Using DFTK on GPUs

In this example we will look at how DFTK can be used on Graphics Processing Units. In its current state, runs based on Nvidia GPUs using the CUDA.jl Julia package are better supported. Running on AMD GPUs is also possible with the AMDGPU.jl package, albeit with lower performance.

GPU parallelism not supported everywhere

Not all features of DFTK are ported to the GPU. SCF and forces with standard Libxc functionals are fully supported. Stresses and response calculations are work in progress as of December 2025. In most cases there is no intrinsic limitation and typically it only takes minor code modifications to make it work on GPUs (and some extra work for optimization). If you require GPU support in one of our routines, where this is not yet supported, feel free to open an issue on github or otherwise get in touch.

using AtomsBuilder
using DFTK
using PseudoPotentialData

Model setup. First step is to set up a Model in DFTK. This proceeds exactly as in the standard CPU case (see also our Tutorial).

silicon = bulk(:Si)

model  = model_DFT(silicon;
                   functionals=PBE(),
                   pseudopotentials=PseudoFamily("dojo.nc.sr.pbe.v0_4_1.standard.upf"))

Next is the selection of the computational architecture. This effectively makes the choice, whether the computation will be run on the CPU or on a GPU.

Nvidia GPUs. Supported via CUDA.jl. If you install the CUDA package, all required Nvidia cuda libraries will be automatically downloaded. So literally, the only thing you have to do is:

using CUDA
architecture = DFTK.GPU(CuArray)
DFTK.GPU{CUDA.CuArray}()

AMD GPUs. Supported via AMDGPU.jl. Here you need to install ROCm manually. With that in place you can then select:

using AMDGPU
architecture = DFTK.GPU(ROCArray)
DFTK.GPU{AMDGPU.ROCArray}()

Portable architecture selection.
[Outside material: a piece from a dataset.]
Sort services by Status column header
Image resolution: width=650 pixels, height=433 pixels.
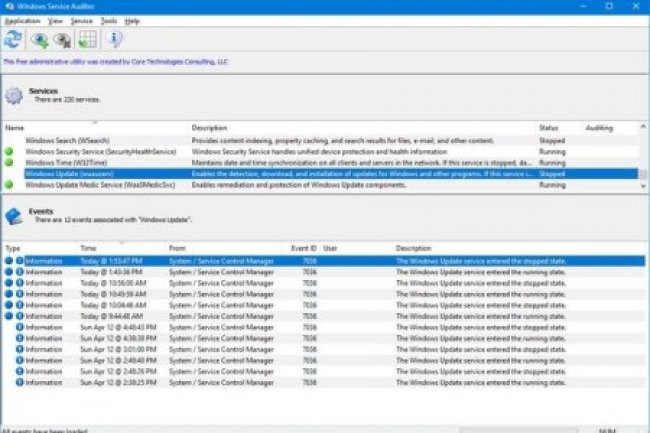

To make sure this script runs on the github CI (where we don't have GPUs available) we check for the availability of GPUs before selecting an architecture:

architecture = has_cuda() ? DFTK.GPU(CuArray) : DFTK.CPU()
DFTK.CPU()

Basis and SCF. Based on the architecture we construct a PlaneWaveBasis object as usual:

basis  = PlaneWaveBasis(model; Ecut=30, kgrid=(5, 5, 5), architecture)

... and run the SCF and some post-processing:

scfres = self_consistent_field(basis; tol=1e-6)
compute_forces(scfres)
2-element Vector{StaticArraysCore.SVector{3, Float64}}:
 [-1.3365863875947013e-14, -1.6108749050187402e-14, -1.7942043709856e-14]
 [1.395402662253883e-14, 1.6419836082167836e-14, 1.8764500558114166e-14]
GPU performance

Our current (December 2025) benchmarks show DFTK to have reasonable performance on Nvidia / CUDA GPUs with up to a 100-fold speed-up over single-threaded CPU execution (SCF + forces). A lot of work has been done to stabilize the AMDGPU implementation as well, but performance is typically lower (~20x speedup). There may still be rough edges, and we would appreciate experience or bug reports.